A inteligência britânica disse no início do mês que a captura da cidade significaria o corte de uma importante artéria, a rodovia T-0504, que liga Pokrovsk a Chassiv Iar, um dos eixos vitais para o fornecimento de armas, pessoal e munições no leste do país. As alternativas seriam estradas secundárias, de terra ou a floresta, o que reduziria muito a fluidez das tropas.

A captura de Pokrovsk pode não levar a um colapso total, mas coloca em risco a porção central de Donetsk.

Em 19 de agosto, as autoridades locais de Pokrovsk já ordenaram a evacuação das famílias com crianças da cidade.

Em entrevista à âncora da CNN Christiane Amanpour, veiculada na quinta-feira (5), o comandante-chefe da Ucrânia, general Oleksandr Syrskyi, confirmou que Kiev está sob imensa pressão ao redor de Pokrovsk. Mas disse que suas tropas conseguiram conter os avanços russos na última semana.

Syrskyi itiu ainda que os atrasos na assistência militar dos Estados Unidos causaram grandes contratempos no campo de batalha e levaram a uma queda no moral das forças ucranianas.

Após a aprovação da controversa lei de mobilização, que ou a exigir que homens entre 18 e 60 anos se alistassem no exército ucraniano, novos recrutas estão chegando às linhas de frente. E comandantes disseram à CNN que nem todos os novos soldados estão prontos para lutar e estão abandonando suas posições com frequência.
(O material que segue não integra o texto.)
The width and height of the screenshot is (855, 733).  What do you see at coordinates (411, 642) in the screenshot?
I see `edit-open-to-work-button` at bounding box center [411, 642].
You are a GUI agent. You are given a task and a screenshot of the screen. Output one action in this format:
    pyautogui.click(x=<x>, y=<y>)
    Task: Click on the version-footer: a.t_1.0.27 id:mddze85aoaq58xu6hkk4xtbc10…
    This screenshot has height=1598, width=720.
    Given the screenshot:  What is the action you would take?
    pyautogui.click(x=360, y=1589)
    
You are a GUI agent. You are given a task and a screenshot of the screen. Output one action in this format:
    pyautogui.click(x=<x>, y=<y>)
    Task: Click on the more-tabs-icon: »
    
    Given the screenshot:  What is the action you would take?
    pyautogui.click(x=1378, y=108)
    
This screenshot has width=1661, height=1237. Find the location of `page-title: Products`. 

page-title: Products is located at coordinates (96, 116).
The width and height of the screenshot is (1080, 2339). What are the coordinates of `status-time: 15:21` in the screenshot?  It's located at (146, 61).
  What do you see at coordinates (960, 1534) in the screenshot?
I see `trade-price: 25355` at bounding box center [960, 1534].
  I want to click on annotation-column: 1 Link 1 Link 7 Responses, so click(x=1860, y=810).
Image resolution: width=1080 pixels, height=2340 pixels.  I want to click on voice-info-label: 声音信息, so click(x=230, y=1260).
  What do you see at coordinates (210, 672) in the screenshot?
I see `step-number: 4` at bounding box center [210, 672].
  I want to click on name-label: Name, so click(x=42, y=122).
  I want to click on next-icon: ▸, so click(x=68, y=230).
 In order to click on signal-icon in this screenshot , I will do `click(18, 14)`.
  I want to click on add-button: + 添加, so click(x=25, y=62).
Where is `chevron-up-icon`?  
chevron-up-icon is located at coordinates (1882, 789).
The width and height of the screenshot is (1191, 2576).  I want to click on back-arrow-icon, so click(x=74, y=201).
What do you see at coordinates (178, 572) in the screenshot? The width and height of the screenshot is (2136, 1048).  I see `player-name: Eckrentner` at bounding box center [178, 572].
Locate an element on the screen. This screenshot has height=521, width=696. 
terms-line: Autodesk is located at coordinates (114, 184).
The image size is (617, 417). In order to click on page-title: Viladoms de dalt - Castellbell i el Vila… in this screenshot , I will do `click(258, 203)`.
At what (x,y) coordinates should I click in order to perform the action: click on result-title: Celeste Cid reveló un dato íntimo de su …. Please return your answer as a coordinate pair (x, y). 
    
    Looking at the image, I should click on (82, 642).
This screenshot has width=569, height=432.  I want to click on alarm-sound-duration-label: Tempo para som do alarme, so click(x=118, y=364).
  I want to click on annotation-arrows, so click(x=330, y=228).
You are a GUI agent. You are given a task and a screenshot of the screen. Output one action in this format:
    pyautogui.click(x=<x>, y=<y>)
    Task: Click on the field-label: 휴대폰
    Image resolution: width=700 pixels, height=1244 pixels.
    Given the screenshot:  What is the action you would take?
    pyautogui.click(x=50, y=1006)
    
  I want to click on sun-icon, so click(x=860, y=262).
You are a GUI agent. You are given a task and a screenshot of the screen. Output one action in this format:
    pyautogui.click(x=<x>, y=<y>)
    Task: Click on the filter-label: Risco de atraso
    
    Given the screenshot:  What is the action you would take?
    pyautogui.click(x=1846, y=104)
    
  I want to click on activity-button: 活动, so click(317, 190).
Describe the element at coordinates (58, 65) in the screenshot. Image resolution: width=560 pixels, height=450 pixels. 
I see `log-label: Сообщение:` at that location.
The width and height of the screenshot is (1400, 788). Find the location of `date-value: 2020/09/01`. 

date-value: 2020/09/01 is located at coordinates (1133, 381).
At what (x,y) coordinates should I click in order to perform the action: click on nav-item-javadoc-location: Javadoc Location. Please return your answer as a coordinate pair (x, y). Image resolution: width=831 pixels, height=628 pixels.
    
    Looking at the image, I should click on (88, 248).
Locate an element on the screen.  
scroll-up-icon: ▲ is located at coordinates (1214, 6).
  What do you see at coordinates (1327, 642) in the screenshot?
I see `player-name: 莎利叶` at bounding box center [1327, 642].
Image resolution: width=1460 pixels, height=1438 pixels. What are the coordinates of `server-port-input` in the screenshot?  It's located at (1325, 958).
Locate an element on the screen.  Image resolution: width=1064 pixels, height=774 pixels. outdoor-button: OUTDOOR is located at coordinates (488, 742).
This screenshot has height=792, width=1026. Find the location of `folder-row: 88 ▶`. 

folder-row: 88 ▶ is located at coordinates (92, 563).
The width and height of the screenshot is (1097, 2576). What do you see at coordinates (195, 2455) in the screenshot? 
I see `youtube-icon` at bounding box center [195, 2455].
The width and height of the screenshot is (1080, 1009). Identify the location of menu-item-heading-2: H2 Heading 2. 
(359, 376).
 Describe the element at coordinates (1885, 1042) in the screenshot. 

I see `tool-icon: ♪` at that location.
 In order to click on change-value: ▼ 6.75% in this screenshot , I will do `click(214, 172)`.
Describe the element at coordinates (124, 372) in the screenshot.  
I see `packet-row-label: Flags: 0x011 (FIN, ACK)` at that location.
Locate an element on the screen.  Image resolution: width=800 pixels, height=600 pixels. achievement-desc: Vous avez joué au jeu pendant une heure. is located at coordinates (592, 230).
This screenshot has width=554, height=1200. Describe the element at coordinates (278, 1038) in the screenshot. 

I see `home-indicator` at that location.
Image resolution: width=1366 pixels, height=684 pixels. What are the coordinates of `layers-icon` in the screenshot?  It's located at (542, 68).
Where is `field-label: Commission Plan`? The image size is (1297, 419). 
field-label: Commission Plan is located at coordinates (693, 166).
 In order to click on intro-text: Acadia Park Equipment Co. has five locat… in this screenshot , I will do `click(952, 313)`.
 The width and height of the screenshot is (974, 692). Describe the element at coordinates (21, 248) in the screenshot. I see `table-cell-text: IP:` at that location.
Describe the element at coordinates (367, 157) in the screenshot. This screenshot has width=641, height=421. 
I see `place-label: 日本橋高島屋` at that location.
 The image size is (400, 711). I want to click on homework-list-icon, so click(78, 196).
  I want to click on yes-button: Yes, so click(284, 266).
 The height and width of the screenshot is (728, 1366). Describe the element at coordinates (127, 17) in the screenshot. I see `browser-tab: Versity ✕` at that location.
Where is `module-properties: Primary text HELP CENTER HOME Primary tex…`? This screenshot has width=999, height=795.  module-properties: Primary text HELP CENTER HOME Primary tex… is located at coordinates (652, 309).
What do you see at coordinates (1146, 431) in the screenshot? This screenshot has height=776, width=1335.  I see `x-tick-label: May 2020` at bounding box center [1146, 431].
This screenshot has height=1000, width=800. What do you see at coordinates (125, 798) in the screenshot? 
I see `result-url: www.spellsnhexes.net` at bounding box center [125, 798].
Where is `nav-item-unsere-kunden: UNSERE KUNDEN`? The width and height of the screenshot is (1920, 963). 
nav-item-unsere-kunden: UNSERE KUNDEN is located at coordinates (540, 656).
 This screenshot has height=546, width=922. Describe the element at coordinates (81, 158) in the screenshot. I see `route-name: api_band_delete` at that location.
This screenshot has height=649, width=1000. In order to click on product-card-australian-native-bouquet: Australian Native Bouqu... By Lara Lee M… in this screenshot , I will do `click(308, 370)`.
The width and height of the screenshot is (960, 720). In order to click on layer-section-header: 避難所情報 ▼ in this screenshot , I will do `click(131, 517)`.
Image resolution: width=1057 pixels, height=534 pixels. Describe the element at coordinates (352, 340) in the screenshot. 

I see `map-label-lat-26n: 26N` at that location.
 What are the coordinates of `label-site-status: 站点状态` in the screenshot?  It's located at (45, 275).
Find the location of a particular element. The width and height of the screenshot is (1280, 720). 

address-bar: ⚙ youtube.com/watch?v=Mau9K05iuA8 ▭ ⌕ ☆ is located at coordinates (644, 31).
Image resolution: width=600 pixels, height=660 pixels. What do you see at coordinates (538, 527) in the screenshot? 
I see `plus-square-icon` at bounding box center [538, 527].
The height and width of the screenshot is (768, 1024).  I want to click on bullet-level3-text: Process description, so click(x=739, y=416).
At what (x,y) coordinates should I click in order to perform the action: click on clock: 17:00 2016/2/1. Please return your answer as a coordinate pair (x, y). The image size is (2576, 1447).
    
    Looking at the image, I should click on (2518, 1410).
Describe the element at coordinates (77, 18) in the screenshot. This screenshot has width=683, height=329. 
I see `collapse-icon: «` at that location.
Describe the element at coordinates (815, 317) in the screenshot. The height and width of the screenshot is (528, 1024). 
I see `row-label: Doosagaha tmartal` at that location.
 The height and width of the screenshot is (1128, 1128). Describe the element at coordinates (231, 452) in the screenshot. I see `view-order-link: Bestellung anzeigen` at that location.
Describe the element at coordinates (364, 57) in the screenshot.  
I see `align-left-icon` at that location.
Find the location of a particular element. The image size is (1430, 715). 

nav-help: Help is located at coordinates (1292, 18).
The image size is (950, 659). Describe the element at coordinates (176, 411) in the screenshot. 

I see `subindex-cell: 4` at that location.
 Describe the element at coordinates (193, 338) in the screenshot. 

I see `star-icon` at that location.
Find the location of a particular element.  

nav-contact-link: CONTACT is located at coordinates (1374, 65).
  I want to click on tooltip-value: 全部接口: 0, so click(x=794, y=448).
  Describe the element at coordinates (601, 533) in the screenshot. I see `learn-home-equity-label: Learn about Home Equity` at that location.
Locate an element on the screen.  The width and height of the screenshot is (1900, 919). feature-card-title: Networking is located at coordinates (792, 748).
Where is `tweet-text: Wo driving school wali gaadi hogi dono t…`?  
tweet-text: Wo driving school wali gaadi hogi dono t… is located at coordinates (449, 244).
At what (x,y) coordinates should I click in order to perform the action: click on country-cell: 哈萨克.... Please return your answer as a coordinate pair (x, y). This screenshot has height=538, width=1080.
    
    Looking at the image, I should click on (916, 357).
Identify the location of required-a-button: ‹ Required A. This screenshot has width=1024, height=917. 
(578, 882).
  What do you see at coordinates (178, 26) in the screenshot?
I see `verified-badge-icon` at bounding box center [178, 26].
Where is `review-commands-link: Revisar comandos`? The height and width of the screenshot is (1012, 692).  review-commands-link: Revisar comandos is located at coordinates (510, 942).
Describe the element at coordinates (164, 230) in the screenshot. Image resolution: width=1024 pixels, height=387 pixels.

Vicente Ferraro, cientista político especialista em conflitos e política da Rússia e professor da FGV, avalia que a ofensiva em Kursk foi uma tentativa de elevar o moral, mas também de sinalizar aos países aliados que os recursos e as armas fornecidos podem ser usados de forma eficaz. "Há um questionamento em muitos países sobre as reais possibilidades de a Ucrânia ter algum sucesso e sobre a viabilidade de fornecer mais recursos", diz Ferraro.

Mas o professor pondera que desde a ofensiva em Kursk, a Rússia vem intensificando os ganhos no leste da Ucrânia, sobretudo no Donbas e deixou Pokrovsk sob séria ameaça. Por isso, a estratégia ucraniana de avançar sobre a Rússia, inicialmente vista como uma inesperada reação, agora é fortemente questionada.

Apesar dos esforços ucranianos em atacar Kursk para desviar a atenção do leste do país, as forças russas realizaram em agosto o maior avanço na Ucrânia desde outubro de 2022: 477 km2, segundo o Instituto para o Estudo da Guerra.

Após dois anos e meio de guerra, Pokrovsk poderia representar um novo ponto de inflexão no conflito, em um momento que o moral ucraniano não precisava de mais um revés.